THE INPUT =
┏━━

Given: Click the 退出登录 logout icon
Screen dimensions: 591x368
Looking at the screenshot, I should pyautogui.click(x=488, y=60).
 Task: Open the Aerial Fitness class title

┗━━
┏━━

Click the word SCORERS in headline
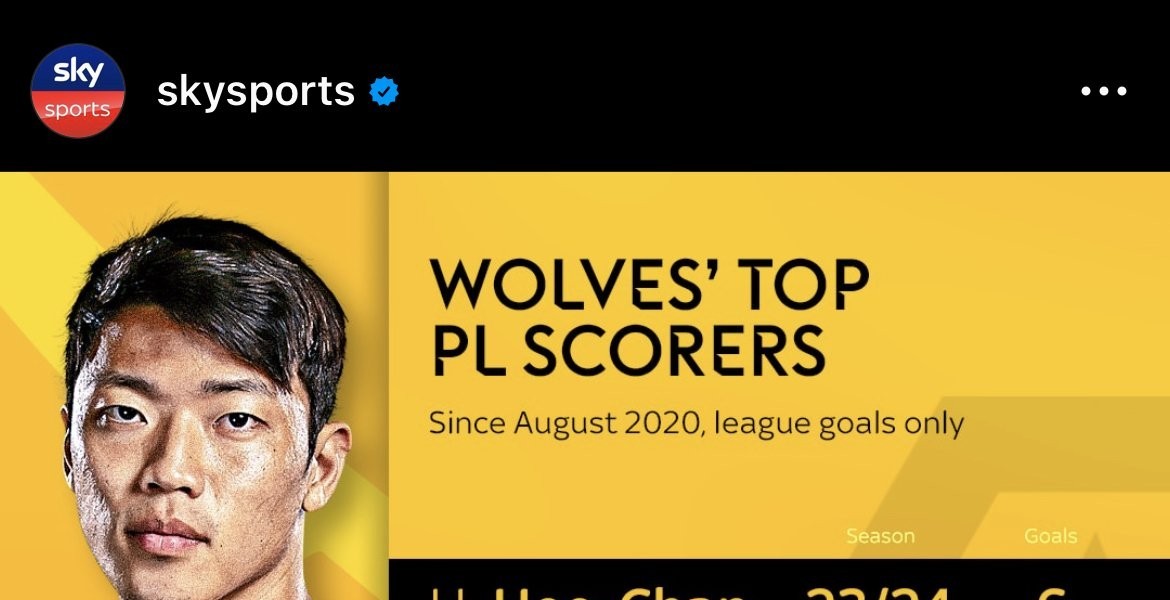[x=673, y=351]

┗━━
┏━━

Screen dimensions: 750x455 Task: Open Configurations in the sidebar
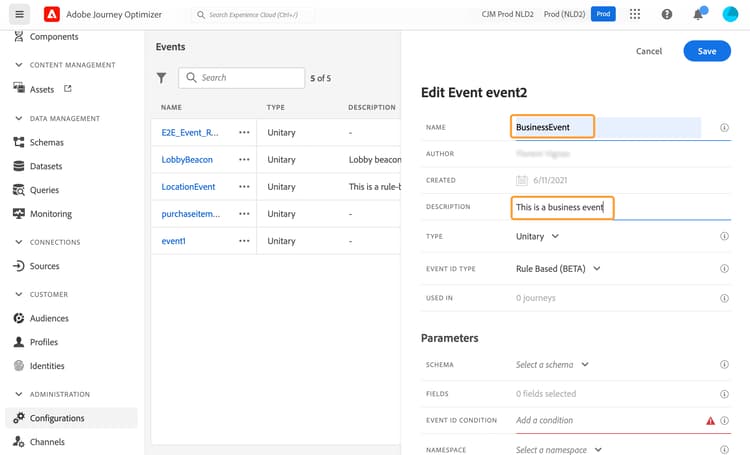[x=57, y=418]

┗━━

ACTIVITY = Working from the material above, restate word for word the lines between the line with "Given: Click the 退出登录 logout icon" and the line with "Task: Open the Aerial Fitness class title", both included, and only those.

REPLY TO THE EXERCISE =
Given: Click the 退出登录 logout icon
Screen dimensions: 591x368
Looking at the screenshot, I should pyautogui.click(x=488, y=60).
 Task: Open the Aerial Fitness class title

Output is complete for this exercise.